**What needs to be done**
Below are entries. Reproduce exactly the lines between the line holding "Task: Click the save floppy disk icon" and the line holding "Task: Click the plus icon beside Any Group", inclusive, and only those.

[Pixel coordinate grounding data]
'''
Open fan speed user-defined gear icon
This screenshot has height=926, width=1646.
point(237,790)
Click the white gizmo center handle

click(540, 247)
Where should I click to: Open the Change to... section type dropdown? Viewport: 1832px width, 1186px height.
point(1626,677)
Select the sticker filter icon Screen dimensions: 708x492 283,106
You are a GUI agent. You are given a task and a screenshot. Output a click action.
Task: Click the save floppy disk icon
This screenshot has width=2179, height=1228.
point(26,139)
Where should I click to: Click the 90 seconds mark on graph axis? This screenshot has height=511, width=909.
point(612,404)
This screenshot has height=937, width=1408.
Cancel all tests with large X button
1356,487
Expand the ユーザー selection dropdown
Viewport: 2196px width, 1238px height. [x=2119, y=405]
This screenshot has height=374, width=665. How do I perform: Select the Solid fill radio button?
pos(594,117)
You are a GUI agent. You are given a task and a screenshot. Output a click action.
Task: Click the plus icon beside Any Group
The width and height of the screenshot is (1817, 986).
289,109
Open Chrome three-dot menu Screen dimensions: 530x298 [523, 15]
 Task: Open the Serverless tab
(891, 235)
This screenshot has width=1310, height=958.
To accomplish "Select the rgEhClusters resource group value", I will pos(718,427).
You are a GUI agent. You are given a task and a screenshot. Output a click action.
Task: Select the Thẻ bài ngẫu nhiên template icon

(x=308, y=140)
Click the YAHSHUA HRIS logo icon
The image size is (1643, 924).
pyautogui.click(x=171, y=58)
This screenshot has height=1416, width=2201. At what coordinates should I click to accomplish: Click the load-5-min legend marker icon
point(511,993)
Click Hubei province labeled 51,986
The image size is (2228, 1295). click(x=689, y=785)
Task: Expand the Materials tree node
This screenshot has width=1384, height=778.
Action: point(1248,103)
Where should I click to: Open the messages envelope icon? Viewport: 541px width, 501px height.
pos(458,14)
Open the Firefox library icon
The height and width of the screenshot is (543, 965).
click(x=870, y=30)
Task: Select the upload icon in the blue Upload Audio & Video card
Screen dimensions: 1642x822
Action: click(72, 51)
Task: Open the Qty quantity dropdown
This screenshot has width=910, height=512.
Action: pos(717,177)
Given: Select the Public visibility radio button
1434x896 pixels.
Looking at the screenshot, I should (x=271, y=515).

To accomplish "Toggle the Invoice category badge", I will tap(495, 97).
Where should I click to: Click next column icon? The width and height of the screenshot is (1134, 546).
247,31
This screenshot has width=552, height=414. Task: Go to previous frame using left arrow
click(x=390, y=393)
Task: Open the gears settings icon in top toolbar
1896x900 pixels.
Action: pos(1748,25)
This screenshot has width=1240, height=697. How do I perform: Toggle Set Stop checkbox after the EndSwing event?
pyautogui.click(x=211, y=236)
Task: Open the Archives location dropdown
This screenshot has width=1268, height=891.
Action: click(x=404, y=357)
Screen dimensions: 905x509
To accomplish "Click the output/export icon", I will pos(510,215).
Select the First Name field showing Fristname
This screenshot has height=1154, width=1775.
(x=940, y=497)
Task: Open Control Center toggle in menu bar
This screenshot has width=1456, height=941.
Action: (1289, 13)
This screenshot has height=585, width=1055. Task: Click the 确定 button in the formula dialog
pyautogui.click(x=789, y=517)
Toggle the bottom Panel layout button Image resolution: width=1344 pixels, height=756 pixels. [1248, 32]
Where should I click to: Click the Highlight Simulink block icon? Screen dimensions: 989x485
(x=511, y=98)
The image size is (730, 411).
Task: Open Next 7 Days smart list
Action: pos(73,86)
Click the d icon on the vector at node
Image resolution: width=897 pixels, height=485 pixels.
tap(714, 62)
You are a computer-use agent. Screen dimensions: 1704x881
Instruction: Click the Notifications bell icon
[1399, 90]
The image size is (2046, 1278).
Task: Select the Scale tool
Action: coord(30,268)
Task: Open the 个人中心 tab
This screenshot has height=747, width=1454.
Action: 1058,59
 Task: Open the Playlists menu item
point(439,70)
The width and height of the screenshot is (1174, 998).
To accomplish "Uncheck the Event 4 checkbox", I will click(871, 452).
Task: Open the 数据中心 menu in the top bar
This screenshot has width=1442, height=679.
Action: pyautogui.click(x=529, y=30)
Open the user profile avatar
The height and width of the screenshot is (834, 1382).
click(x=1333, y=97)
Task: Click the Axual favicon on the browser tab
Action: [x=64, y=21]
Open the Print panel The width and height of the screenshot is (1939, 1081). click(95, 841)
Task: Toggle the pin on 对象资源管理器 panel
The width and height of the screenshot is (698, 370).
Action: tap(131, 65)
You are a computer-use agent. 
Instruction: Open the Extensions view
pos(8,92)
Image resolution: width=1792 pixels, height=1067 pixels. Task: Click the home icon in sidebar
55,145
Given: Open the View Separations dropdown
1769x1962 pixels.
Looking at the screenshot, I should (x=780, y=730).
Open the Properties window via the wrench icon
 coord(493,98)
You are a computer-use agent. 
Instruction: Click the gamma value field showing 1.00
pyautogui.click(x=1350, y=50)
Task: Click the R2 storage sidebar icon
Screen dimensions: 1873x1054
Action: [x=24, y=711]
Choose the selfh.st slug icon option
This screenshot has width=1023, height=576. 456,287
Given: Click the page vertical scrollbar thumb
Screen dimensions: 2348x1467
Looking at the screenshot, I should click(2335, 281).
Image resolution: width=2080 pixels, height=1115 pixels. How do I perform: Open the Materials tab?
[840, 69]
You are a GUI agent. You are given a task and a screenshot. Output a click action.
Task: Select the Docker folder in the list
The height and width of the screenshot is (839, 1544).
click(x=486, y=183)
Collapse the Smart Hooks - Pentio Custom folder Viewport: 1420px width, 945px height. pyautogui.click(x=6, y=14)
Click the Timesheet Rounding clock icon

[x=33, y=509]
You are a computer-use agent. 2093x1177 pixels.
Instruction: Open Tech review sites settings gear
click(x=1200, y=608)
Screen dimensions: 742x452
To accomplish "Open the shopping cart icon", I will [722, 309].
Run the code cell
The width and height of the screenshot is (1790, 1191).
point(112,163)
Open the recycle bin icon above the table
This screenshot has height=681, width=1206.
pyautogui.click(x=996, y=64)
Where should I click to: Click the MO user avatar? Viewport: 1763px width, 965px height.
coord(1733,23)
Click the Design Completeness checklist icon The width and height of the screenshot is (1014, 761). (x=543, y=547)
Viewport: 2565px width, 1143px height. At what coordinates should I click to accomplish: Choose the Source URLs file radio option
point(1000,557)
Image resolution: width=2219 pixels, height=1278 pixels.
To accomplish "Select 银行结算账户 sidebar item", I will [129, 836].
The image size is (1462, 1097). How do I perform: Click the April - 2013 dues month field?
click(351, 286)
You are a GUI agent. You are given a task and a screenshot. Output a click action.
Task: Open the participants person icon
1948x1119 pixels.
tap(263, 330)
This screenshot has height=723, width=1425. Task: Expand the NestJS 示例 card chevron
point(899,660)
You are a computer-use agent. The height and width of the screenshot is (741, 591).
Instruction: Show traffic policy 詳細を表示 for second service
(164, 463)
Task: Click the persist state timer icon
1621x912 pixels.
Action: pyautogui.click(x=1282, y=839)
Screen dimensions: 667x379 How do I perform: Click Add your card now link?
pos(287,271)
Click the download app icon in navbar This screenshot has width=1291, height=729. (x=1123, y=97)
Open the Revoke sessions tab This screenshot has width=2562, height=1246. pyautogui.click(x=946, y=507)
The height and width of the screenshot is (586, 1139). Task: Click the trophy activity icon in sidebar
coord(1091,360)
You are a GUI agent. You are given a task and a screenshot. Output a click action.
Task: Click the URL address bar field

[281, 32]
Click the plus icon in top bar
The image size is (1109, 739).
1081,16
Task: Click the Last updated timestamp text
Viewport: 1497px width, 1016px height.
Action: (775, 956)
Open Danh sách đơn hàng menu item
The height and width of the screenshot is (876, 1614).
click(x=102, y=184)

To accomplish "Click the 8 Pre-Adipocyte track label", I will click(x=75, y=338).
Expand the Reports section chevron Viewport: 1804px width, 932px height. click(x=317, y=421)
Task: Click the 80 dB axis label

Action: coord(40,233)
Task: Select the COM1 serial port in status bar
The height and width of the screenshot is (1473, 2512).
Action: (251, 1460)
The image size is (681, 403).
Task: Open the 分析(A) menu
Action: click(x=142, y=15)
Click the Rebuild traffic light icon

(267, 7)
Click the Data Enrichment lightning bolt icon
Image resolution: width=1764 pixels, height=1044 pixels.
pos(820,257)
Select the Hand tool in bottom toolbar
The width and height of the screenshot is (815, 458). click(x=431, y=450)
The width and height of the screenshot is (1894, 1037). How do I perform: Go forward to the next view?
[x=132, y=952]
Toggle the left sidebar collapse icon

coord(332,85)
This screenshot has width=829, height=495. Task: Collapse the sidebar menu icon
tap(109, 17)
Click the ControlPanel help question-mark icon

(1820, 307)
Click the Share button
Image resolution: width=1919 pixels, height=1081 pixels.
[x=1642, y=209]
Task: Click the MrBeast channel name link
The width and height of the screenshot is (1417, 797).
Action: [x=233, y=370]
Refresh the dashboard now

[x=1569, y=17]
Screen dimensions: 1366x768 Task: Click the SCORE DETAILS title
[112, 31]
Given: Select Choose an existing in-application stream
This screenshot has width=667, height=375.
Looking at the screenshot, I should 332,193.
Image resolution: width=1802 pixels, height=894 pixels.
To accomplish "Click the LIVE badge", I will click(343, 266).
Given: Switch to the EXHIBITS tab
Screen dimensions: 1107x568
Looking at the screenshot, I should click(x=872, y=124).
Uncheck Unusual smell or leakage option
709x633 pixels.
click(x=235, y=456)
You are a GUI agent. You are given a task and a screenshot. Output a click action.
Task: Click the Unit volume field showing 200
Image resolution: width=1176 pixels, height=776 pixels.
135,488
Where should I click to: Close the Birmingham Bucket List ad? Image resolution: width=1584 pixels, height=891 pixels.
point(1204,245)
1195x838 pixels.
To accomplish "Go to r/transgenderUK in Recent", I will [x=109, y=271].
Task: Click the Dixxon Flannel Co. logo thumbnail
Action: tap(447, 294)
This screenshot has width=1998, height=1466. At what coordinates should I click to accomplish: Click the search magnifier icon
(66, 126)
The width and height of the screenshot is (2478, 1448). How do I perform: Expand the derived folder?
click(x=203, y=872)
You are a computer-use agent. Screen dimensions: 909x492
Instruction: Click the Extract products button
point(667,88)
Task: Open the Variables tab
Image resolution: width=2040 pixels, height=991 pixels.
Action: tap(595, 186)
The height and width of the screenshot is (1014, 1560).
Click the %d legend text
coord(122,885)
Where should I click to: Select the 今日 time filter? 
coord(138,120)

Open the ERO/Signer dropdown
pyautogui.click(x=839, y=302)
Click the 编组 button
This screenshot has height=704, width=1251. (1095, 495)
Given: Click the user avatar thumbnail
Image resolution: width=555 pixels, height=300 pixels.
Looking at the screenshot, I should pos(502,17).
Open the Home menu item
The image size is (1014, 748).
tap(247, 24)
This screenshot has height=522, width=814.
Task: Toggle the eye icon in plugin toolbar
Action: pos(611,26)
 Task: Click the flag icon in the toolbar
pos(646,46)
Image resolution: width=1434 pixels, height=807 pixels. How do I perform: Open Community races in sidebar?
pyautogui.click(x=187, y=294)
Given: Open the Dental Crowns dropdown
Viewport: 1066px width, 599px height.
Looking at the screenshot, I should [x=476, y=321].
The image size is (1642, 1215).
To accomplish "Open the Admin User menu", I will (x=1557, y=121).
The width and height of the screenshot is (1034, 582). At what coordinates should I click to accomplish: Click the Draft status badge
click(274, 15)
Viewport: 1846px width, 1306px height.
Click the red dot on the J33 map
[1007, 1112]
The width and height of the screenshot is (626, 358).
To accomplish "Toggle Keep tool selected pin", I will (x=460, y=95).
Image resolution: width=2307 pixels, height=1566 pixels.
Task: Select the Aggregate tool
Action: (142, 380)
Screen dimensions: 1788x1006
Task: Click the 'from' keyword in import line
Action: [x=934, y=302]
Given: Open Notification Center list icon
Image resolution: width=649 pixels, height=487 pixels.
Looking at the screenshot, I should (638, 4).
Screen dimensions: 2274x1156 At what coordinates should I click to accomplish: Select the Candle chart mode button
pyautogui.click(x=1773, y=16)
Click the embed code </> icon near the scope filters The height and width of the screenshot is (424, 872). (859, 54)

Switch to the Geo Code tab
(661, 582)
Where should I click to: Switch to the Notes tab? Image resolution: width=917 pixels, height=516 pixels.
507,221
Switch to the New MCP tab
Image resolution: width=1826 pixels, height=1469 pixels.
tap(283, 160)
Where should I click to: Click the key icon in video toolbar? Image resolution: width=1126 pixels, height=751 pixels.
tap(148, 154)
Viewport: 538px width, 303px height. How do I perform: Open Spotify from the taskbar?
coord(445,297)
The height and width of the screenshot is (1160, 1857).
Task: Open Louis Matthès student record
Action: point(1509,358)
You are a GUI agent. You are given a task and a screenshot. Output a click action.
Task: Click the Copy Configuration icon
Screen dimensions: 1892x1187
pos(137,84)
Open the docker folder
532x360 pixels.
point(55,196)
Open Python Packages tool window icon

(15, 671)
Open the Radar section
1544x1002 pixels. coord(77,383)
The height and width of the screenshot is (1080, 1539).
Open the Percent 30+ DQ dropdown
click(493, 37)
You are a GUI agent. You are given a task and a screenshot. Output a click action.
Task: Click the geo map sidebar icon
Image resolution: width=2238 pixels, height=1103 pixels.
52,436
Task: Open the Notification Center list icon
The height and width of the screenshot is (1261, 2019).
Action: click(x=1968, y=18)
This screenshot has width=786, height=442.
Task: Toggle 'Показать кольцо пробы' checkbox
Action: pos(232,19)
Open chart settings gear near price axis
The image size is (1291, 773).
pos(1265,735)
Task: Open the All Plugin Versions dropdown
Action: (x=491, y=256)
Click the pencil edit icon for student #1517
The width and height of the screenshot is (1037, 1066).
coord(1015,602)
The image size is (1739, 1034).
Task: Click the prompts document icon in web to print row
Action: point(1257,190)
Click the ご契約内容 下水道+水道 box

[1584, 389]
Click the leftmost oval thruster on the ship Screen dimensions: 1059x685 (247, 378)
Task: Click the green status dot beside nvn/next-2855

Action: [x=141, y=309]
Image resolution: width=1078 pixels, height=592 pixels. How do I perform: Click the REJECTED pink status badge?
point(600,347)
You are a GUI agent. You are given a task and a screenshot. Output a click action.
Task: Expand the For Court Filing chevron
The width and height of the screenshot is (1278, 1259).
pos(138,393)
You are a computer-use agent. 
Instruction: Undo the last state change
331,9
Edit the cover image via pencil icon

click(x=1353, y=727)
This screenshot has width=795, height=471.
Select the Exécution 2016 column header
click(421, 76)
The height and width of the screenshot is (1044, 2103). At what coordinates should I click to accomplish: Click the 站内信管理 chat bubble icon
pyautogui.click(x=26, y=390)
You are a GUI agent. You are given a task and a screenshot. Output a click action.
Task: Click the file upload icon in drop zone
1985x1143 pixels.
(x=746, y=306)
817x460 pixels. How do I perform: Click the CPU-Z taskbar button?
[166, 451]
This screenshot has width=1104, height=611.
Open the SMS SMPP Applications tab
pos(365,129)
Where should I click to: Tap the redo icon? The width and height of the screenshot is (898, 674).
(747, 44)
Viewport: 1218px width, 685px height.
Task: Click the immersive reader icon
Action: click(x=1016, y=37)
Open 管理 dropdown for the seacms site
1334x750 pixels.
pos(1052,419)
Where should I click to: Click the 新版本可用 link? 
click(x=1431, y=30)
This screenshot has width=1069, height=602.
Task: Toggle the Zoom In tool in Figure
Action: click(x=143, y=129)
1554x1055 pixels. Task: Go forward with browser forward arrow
'''
**Solution to this task**
Task: Click the save floppy disk icon
This screenshot has width=2179, height=1228.
point(26,139)
Where should I click to: Click the 90 seconds mark on graph axis? This screenshot has height=511, width=909.
point(612,404)
This screenshot has height=937, width=1408.
Cancel all tests with large X button
1356,487
Expand the ユーザー selection dropdown
Viewport: 2196px width, 1238px height. [x=2119, y=405]
This screenshot has height=374, width=665. How do I perform: Select the Solid fill radio button?
pos(594,117)
You are a GUI agent. You are given a task and a screenshot. Output a click action.
Task: Click the plus icon beside Any Group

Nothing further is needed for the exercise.